Le Reare a été fondé il y a 22 ans. Nous sommes aujourd’hui au 9ème congrès et c’est très important de montrer d’abord qu’il y a une jeune relève qui est là et qui est en train d’assurer le travail qui a été fait par les aînés, il y a 22 ans. Il y a très peu de gens qui étaient au congrès de la fondation du Reare et qui ne sont pas là aujourd’hui. Et cette année, on a choisi un thème autour de la figure du saint. Comment cette figure-là se construit, où il a été construit au fil de l’histoire et comment est-ce que ces récits qu’on appelle des récits fondateurs de nos identités, participent à la préservation et à la construction de cette figure.

El Hadji Omar Tall est la figure par excellence du saint au Sénégal. Que pouvez-vous dire sur lui ?
El Hadji Omar Tall est une figure imposante dans l’histoire africaine. Et il suffit juste de revoir sa trajectoire pour voir évidemment le nombre de kilomètres qu’il a parcouru depuis l’Afrique jusqu’à la Mecque. Et à son retour, avant le djihad, toutes les péripéties autour du Sénégal, du Fouta à l’extrême Nord, jusqu’à l’extrême Sud du pays. Et ça, c’était avant son djihad. El Hadji Omar, c’est une figure imposante de sainteté dans l’histoire de la société et dans la littérature ouest-africaine de manière générale. Nous sommes tous interpellés pour exhumer ces figures-là. Et la faute n’incombe pas seulement aux décideurs, aux intellectuels, mais c’est nous tous qui devons prendre en charge cette question. L’épopée est un récit mal connu, très mal connu même. Et quand on parle de l’épopée, c’est généralement politique d’autant plus que ces personnages comme Ceerno Souleymane Baal et Abdoul Kader Kane ont fondé un Etat théocratique. Maintenant, on va essayer de voir comment leur figure de sainteté légitime un peu leur action politique. Et comment cette sainteté elle-même préfigure une gestion sobre et vertueuse des affaires de l’Etat dont nous parlent Ceerno Souleymane Baal et Abdou Kader Kane.

Aujourd’hui, quelle est l’importance de la littérature orale ?

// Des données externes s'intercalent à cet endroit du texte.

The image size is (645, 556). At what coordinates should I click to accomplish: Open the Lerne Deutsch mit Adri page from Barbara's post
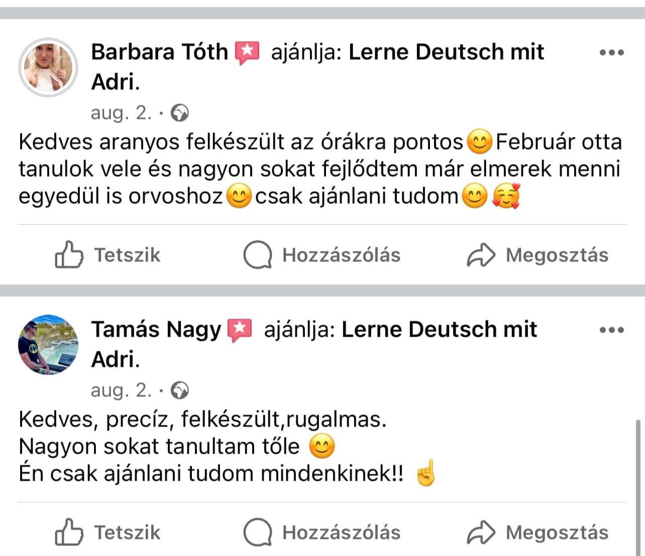[446, 52]
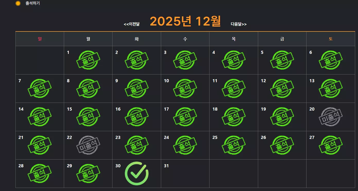Click the 출석 stamp on day 17
Image resolution: width=358 pixels, height=191 pixels.
(x=185, y=117)
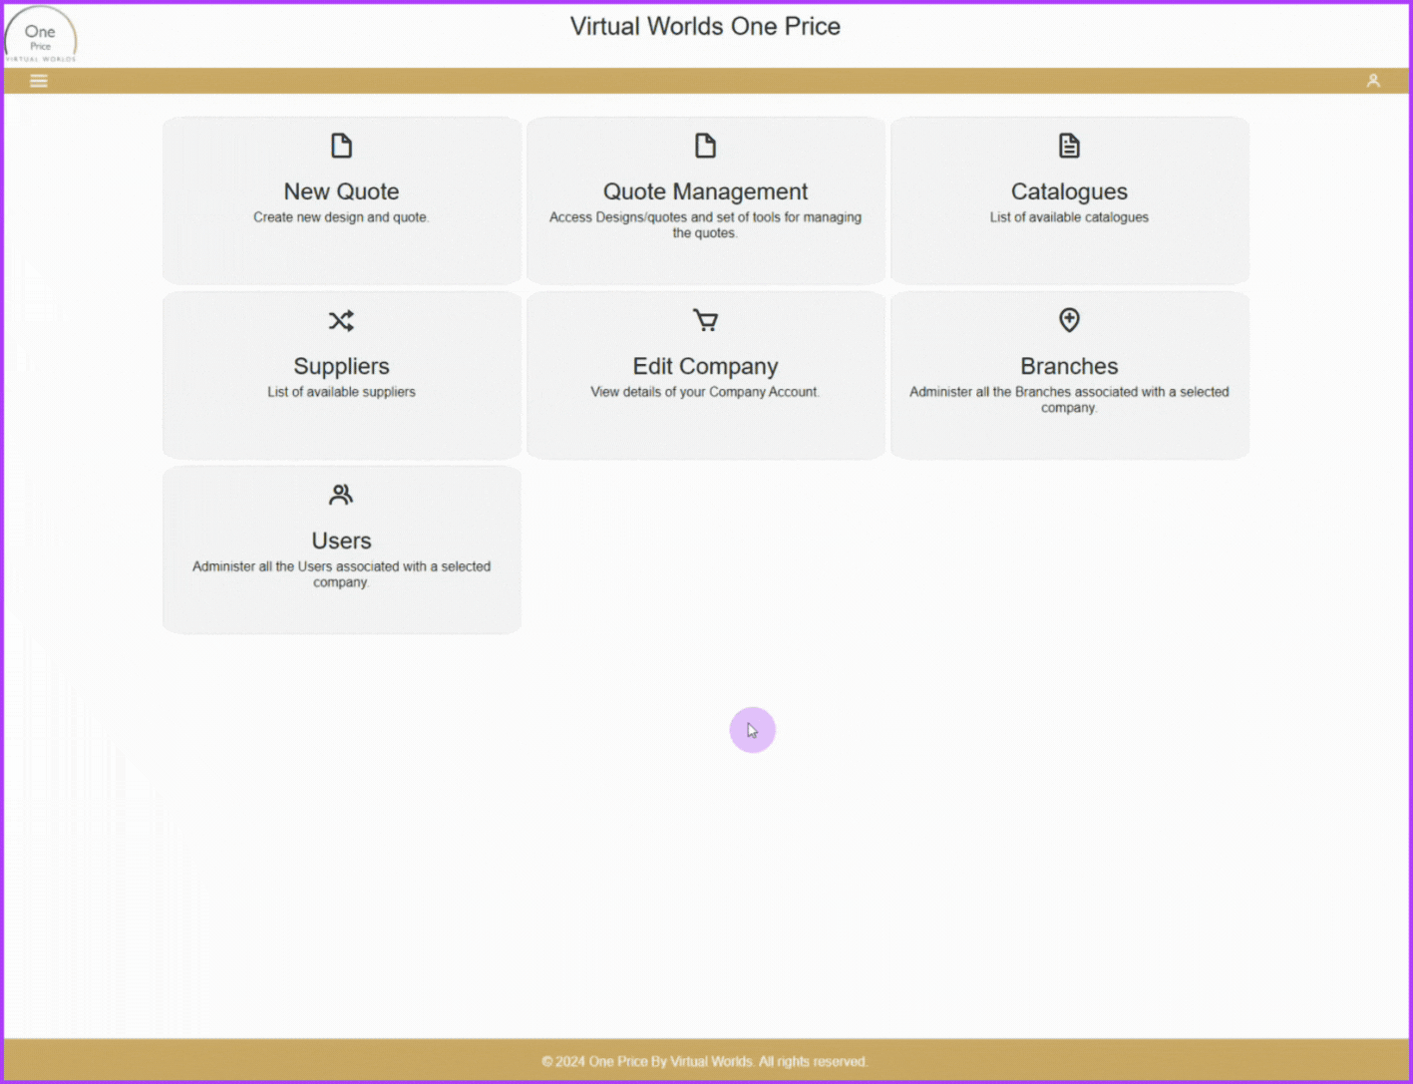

La littérature orale, comme vous le savez, a toujours été importante, encore plus aujourd’hui où nous sommes dans un monde où nous autres africains, où notre jeunesse est en perte de repères.  Et c’est cette littérature évidemment qui consigne toutes nos valeurs culturelles, politiques, historiques, sociales qu’il faudra exhumer pour montrer aux jeunes africains qu’ils n’ont rien à envier au reste du monde et que nous avons une très grande civilisation qu’il convient maintenant de préserver. Et que la jeunesse africaine, en perte de repères, doit savoir qu’en revisitant cette littérature, elle pourra trouver des références pour guider ses actions. Et si vous regardez le programme du congrès, El Hadji Omar Tall est le personnage qui sera le plus abordé par les participants. Ce qui montre évidemment son importance.